Miller then links to a Brookings Institution report on America’s increasing diversity with the comment: “White youth population disappearing.”
According to McHugh, who was fired by Breitbart over anti-Muslim tweets and has now renounced the far right, the emails typified Miller’s attitudes and those of many in the far-right milieu he inhabited.
“They viewed immigration as a plot to undermine American sovereignty,” McHugh told the Guardian. “He wanted refugee resettlement cut to zero and an end to legal immigration.
“Much of the far right thinks this way.”
In other emails, Miller expresses antipathy for specific non-white immigrant communities.
On 8 July 2015, Miller sent McHugh a local news video alleging the involvement of Somali refugees in an underage prostitution ring, remarking: “Looks like this is from a couple years ago, but good to have on hand.”
McHugh responded: “At some point it would be great to write a big round up of Somali crimes – after asking local officials the specific benefits their diversity provides us with?”
Miller responded:“Exactly.”
He then linked to a piece from Real Clear Politics arguing that stalled social mobility is related to “importing millions of low skill immigrants” from Latin America.

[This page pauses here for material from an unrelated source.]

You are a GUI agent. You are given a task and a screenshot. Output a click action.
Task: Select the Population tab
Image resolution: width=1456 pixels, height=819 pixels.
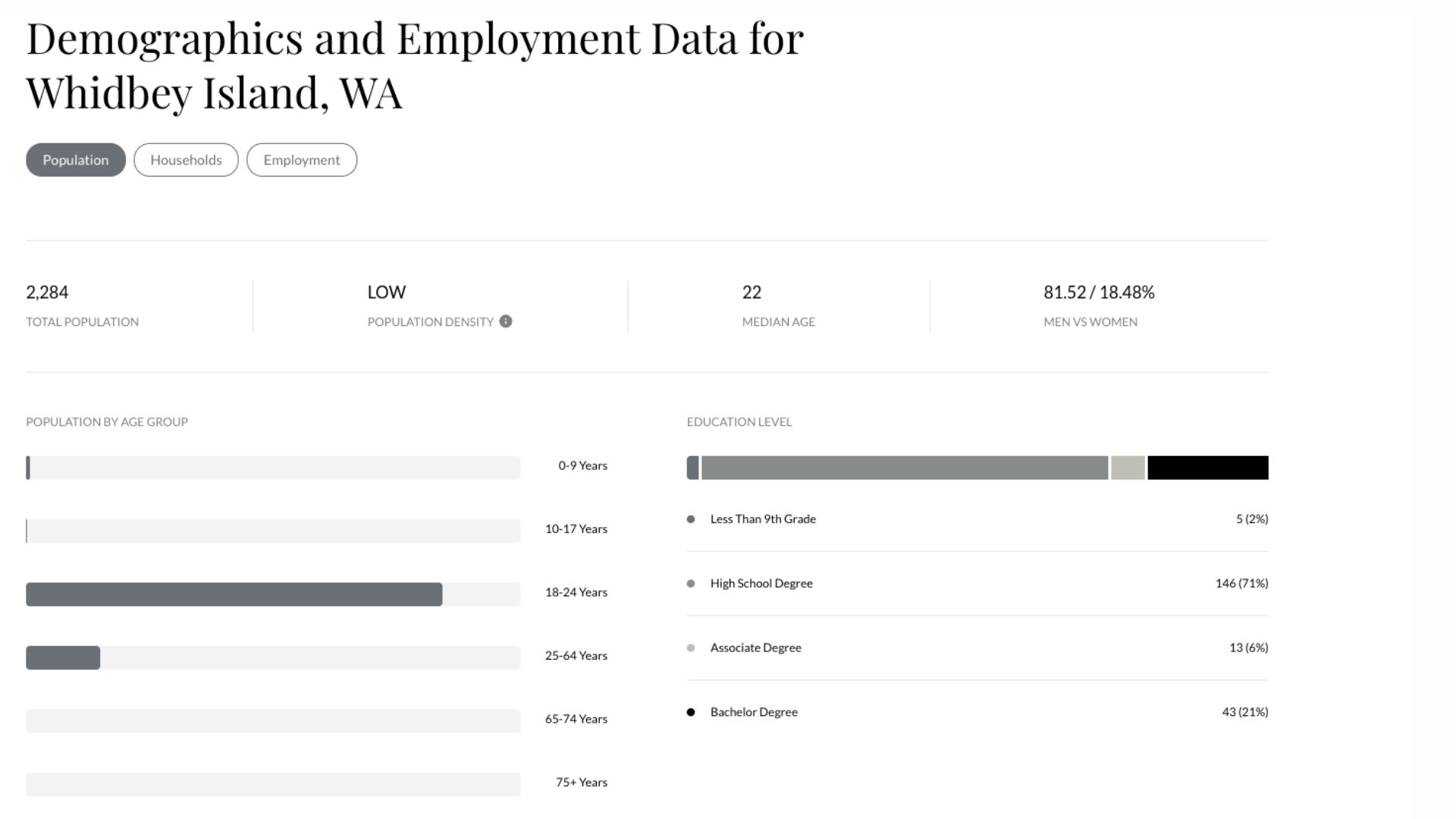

Later the same day, Miller sent McHugh a report by the American Immigration Council, which showed that immigrants commit fewer serious crimes than native-born citizens. McHugh responded: “I’m guessing they lump El Salvador MS-13 gang members with Canadian neurosurgeons.”
Miller replied: “Of course.”
Miller also revealed a hostility towards Facebook chief executive Mark Zuckerberg’s efforts to promote immigration reform, via the lobbying group FWD.US.
McHugh told the Guardian that Facebook and other tech companies were the subject of special ire from Miller due to perceived “anti-conservative bias” and support for policies like the H-1B visa program, which allows US companies to hire foreign nationals in specialized occupations.
On 2 June 2015, from a government email address identifying him as a staffer for then senator Jeff Sessions, Miller sent a long brief, pushing back on a speech by the FWD.US president, Todd Schulte.
Miller sent excerpts from the speech, with key phrases bolded, highlighting Schulte’s desire for “citizenship for the undocumented” and his advocacy for “people who are unskilled to come here” along with skilled migrants.
Arguing that “immigrants, as a share of national population, are set to eclipse every prior watermark in 7 years”, Miller cited research from the Harvard economist George Borjas, who has also appeared at events organized by the Center for Immigration Studies, an anti-immigrant thinktank.
“Providing citizenship to illegal immigrants,” he concluded, “further increases low-wage labor flows as illegal immigrants granted green cards and citizenship can petition for their relatives to join them.”
The White House did not immediately respond to the Guardian’s request for comment.
In response to an earlier story about Miller’s emails to McHugh, which also contained themes of white nationalism and anti-immigration fears, the White House said the SPLC was a “far-left smear organization”, adding that “they libel, slander, and defame conservatives for a living”.